Write out every entry exactly as it appears, omitting the pictures.

MATERIAL PROVIDED:
◆ ◆ ◆ ◆ ◆ ◆ ◆
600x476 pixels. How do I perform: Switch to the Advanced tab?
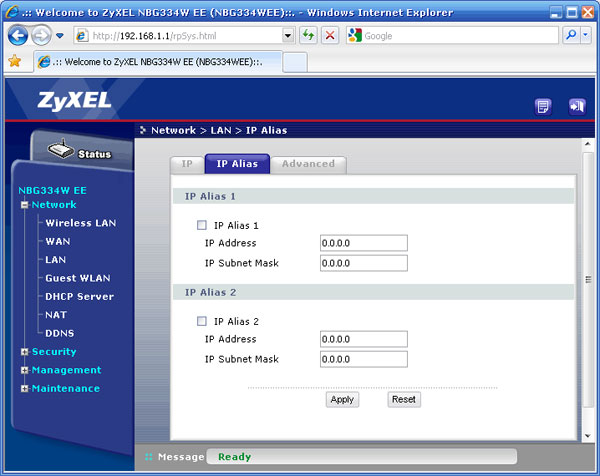[308, 164]
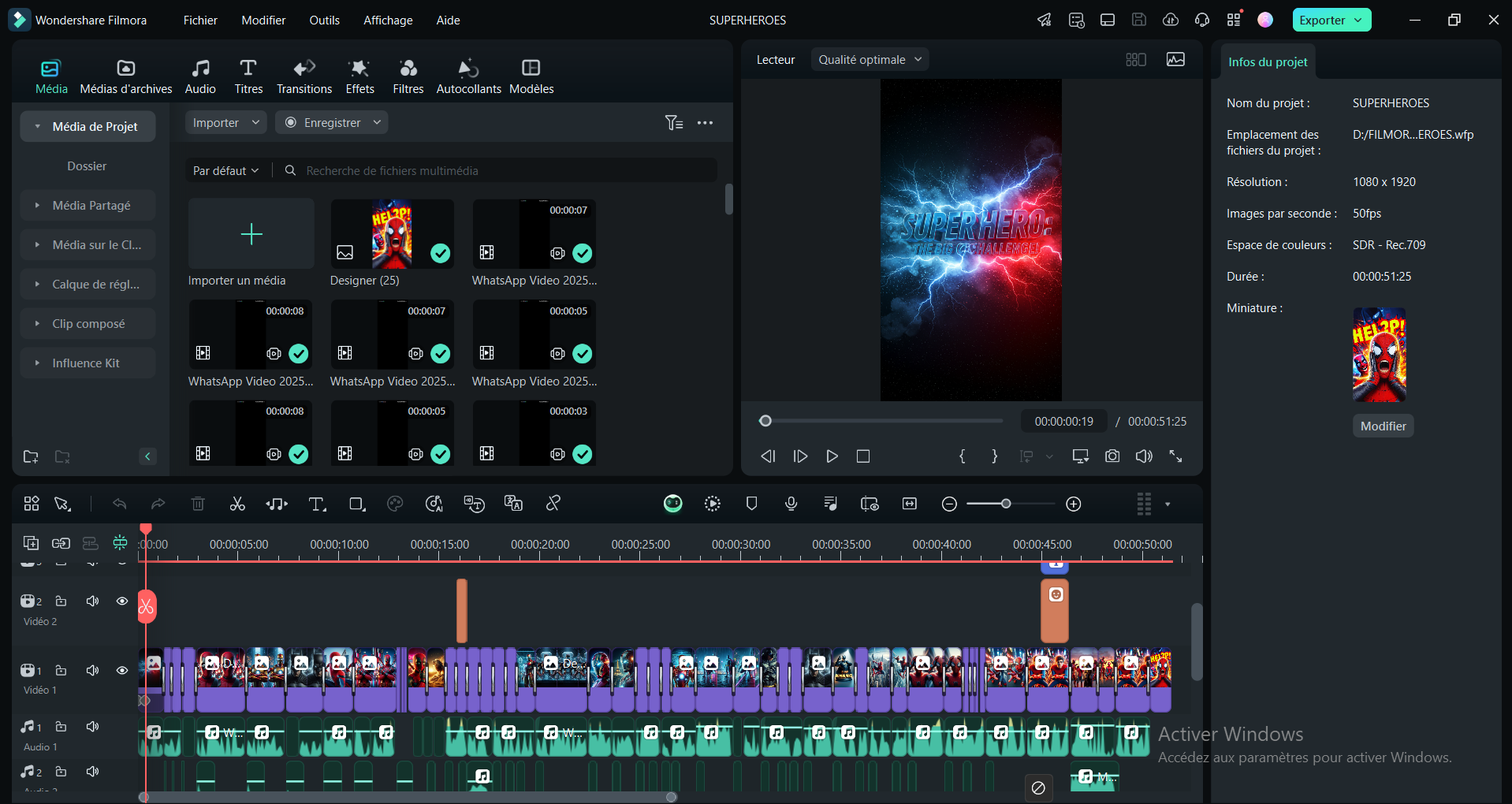Screen dimensions: 1512x804
Task: Add a marker with the shield icon
Action: coord(751,504)
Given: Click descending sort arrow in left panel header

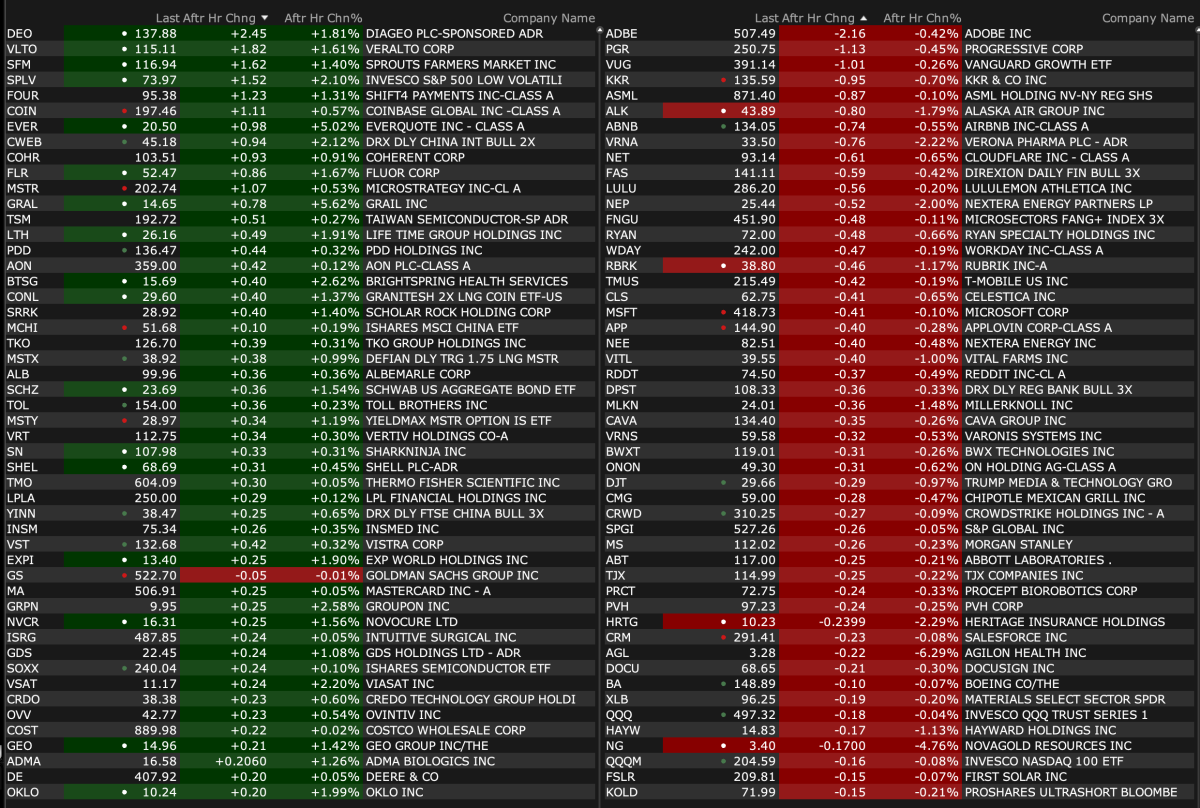Looking at the screenshot, I should coord(264,18).
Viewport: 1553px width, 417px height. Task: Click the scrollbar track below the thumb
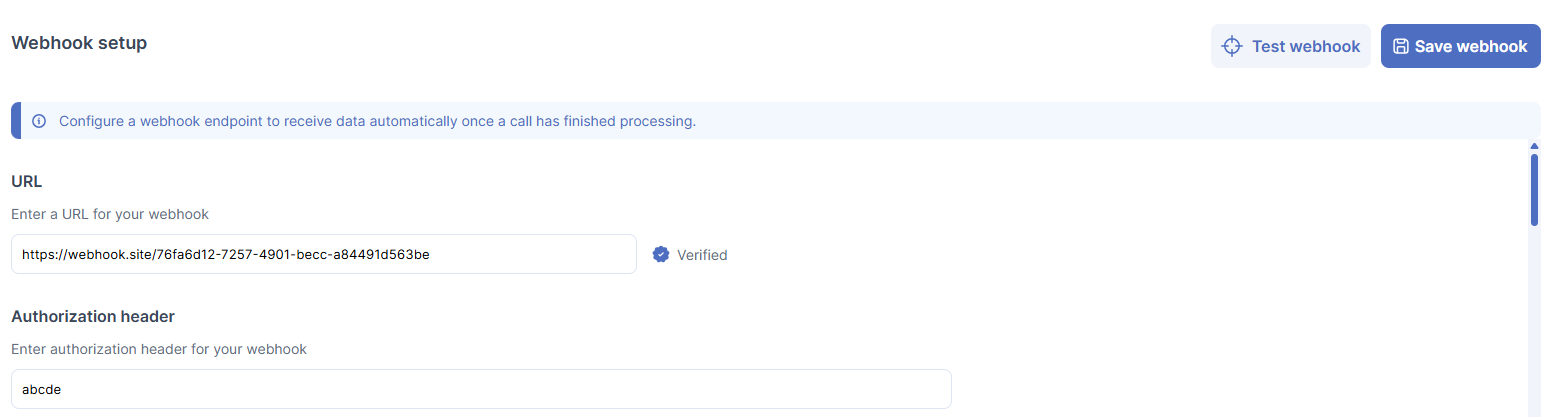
◆ ◆ ◆ ◆ ◆ ◆ ◆
OUTPUT FOR THIS EXERCISE:
600x476 pixels. How do I perform: Switch to the Advanced tab?
[308, 164]
Screen dimensions: 1512x804
Task: Add a marker with the shield icon
Action: coord(751,504)
Given: Click descending sort arrow in left panel header

Looking at the screenshot, I should coord(264,18).
Viewport: 1553px width, 417px height. Task: Click the scrollbar track below the thumb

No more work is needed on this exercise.